**Passage for review**

Appeal from Izard Chancery Court; A. S. Irby, Chancellor; reversed.
Barber, Henry Thurman and Van P. Johnson, for appellant.
Leffel Gentry, for appellee.
The appellee, W. E. Billingsley, a taxpayer suing for the use and benefit of Izard county, in his complaint filed in the circuit court charged that the appellant, R. G. Miller, as county treasurer, in obedience to a void order of the county court, had unlawfully transferred from the courthouse bond fund, a fund arising from taxes voted to pay principal and interest of bonds issued for the purpose of building a new courthouse, to the building fund the sum of $2,500, which was used for the completion of the county courthouse, and that D. O. Johnson, now deceased, while collector, had paid over the sum of $2,000, collected by him as taxes and belonging to the courthouse bond fund, to the courthouse building commissioners, and that the appellant, Van P. Johnson, successor of D. O. Johnson as collector, had paid over to the said commissioners the sum of $250 collected by him as taxes and belonging to the courthouse bond fund; and that the appellant, National Surety Corporation, as surety on the official bonds of the said treasurer and collectors, was liable to the county in the total sum of $4,750 to cover the amount of the funds said to have been illegally diverted. The appellants in their answers denied the right of the appellee to bring the suit, and set up as defenses that the courthouse was constructed under an agreement with the National Youth Administration by which the National Youth Administration was to furnish approximately $40,000 in labor and material, and the county was to furnish cash in the sum of $30,000, to be raised by a bond issue duly authorized by the voters of the county; that after the bonds were sold and construction of the courthouse begun the funds derived from the sale of the bonds were exhausted and the National Youth Administration threatened to withdraw aid from the project unless additional funds were made immediately available, and that, an emergency being caused by reason of the fact that the courthouse was not ready for occupancy and that the county officers and agencies were housed in inflammable wooden structures,
the county court made an order directing that the surplus of $2,500 then on hand in the bond fund, after paying current interest on the bond maturities, be transferred to the building fund, and that thereafter this sum was duly paid out on warrants drawn on said fund by order of the county court to pay for labor and material used in the new courthouse; that D. O. Johnson, deceased, as collector, made advances, used for the same purpose, totaling $2,000, to the building commissioners, and that his settlement showing these advances was approved by the county court; that appellant, Van P. Johnson, had paid to the building commissioners $250 out of the taxes collected by him for the bond fund, and that this payment had been shown in his settlement, which was duly approved by order of the county court; that the county had sold additional bonds in the sum of $10,000 for completion of the courthouse, and that the proceeds thereof had been placed in the hands of the county treasurer, and, at the time of the filing of the suit, there was the sum of $6,742 still remaining in this fund.

**The data**
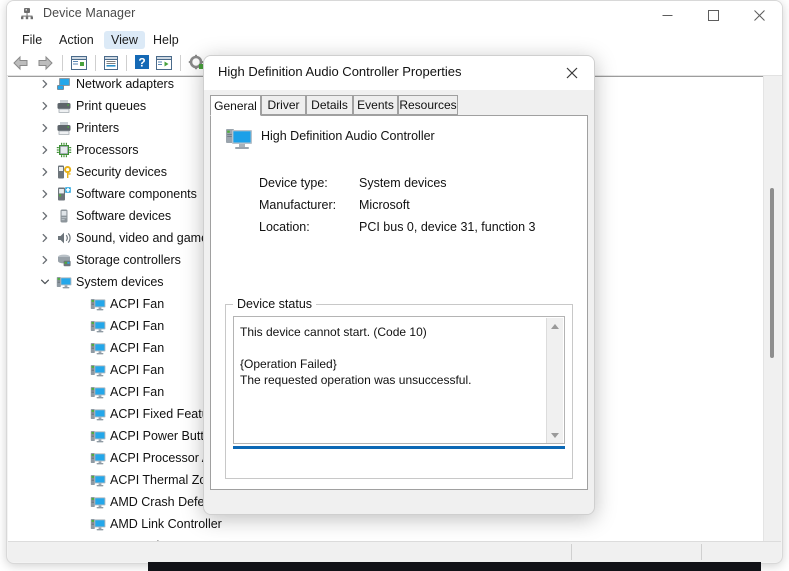 The width and height of the screenshot is (789, 571). I want to click on window-title: Device Manager, so click(90, 13).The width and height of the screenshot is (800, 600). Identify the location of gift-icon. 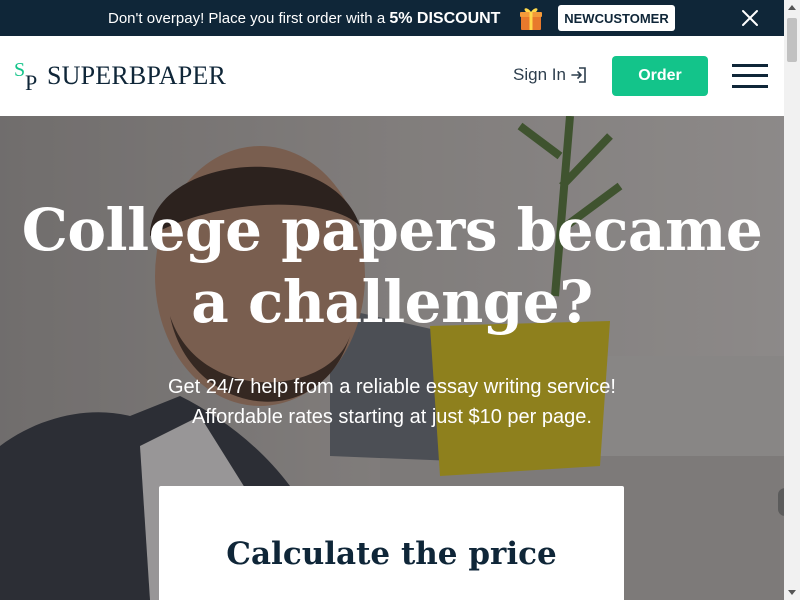
(531, 19).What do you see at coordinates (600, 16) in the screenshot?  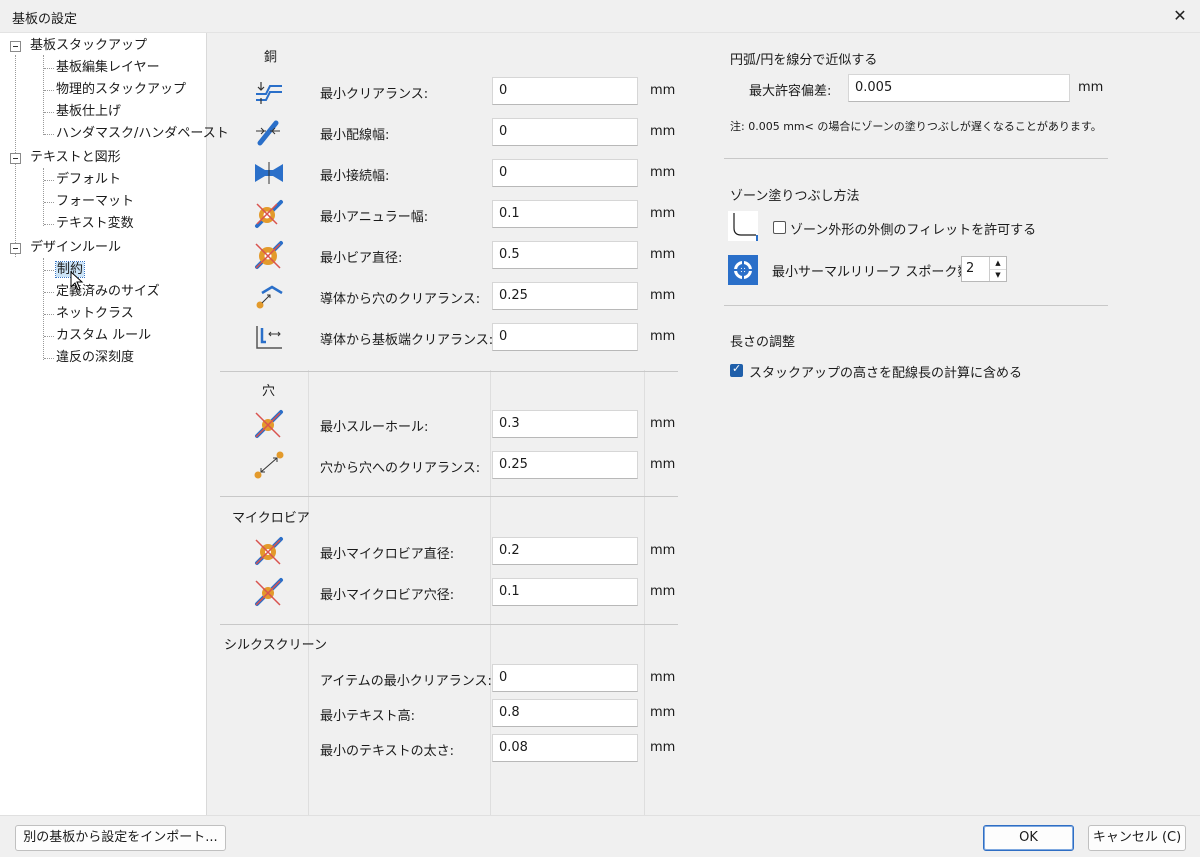 I see `title-bar: 基板の設定 ✕` at bounding box center [600, 16].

**Task 1**
According to the court opinion, what sum in cash was the county to furnish for the courthouse?
**Task 2**
Print the part of the court opinion between "Appeal from Izard" and "Gentry, for appellee.", inclusive, word for word.
Work from the court opinion alone.

**Your response 1**
$30,000, raised by a bond issue authorized by the county's voters.

**Your response 2**
Appeal from Izard Chancery Court; A. S. Irby, Chancellor; reversed.
Barber, Henry Thurman and Van P. Johnson, for appellant.
Leffel Gentry, for appellee.